Older nonwealthy Americans are racking up credit card debt at a rate that outpaces other groups.
People age 65 and up carried an average of $10,235 credit card debt in 2008, according to a study released Tuesday by Demos, a public policy research group. That’s an increase of 26% since the organization’s last survey of low- and middle-income borrowers in 2005. The average debt for all borrowers in the survey rose just 3%, to $9,827, during that same time period.
Rising health care costs may be one reason seniors are turning to plastic, the study shows. More than half of indebted families surveyed cited medical expenses as a major factor that contributed to credit card debt; the average household, in fact, attributed $2,194 of credit card debt to medical expenses. Senior households, however, blamed almost $4,000 of credit card debt on out-of-pocket medical costs. Prescription drugs were the medical expense most often cited.
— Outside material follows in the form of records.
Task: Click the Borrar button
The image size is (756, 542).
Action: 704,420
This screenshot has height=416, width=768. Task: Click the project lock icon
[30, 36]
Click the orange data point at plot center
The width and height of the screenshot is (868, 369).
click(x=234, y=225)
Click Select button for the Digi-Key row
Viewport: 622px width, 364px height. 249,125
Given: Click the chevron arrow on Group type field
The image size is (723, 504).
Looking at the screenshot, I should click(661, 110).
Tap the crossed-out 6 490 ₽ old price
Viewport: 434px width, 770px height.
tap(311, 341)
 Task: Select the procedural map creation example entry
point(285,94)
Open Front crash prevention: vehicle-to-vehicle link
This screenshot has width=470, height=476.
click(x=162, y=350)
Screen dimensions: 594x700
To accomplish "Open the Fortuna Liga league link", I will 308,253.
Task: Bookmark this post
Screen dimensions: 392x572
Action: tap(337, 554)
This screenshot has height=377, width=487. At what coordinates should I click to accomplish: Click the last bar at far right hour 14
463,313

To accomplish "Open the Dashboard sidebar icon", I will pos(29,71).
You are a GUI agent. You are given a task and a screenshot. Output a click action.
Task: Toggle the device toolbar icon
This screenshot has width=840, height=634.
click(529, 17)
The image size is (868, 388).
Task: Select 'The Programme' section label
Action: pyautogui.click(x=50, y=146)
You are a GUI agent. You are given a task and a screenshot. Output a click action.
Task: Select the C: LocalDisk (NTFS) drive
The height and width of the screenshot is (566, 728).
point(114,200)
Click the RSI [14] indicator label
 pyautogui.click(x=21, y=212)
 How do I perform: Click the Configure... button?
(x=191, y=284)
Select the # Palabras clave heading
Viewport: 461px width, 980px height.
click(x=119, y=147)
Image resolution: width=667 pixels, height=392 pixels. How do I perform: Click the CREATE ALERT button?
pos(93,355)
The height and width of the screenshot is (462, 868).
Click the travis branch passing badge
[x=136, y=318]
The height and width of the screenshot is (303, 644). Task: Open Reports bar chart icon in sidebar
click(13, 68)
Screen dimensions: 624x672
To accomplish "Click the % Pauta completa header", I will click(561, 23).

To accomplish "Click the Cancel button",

Another key finding in the survey, aptly titled “Plastic Safety Net,” contradicts the notion that credit card debt is strictly a result of frivolous spending. Three out of four households surveyed said they used credit cards to pay for expenses including car and home repairs, job loss, college attendance, loans to relatives and operation of a business. More than a third of households reported relying on credit cards to cover basic living expenses for five of the last 12 months. Households that used credit cards for basic living expenses had a much higher average balance — $13,302 — than those who did not ($7,795).
Results were based on a phone survey between April and August 2008 of 1,205 low- and middle-income households whose incomes fell between 50% and 120% of the local median income. Participating households had to have credit card debt for more than three months at the time of the survey.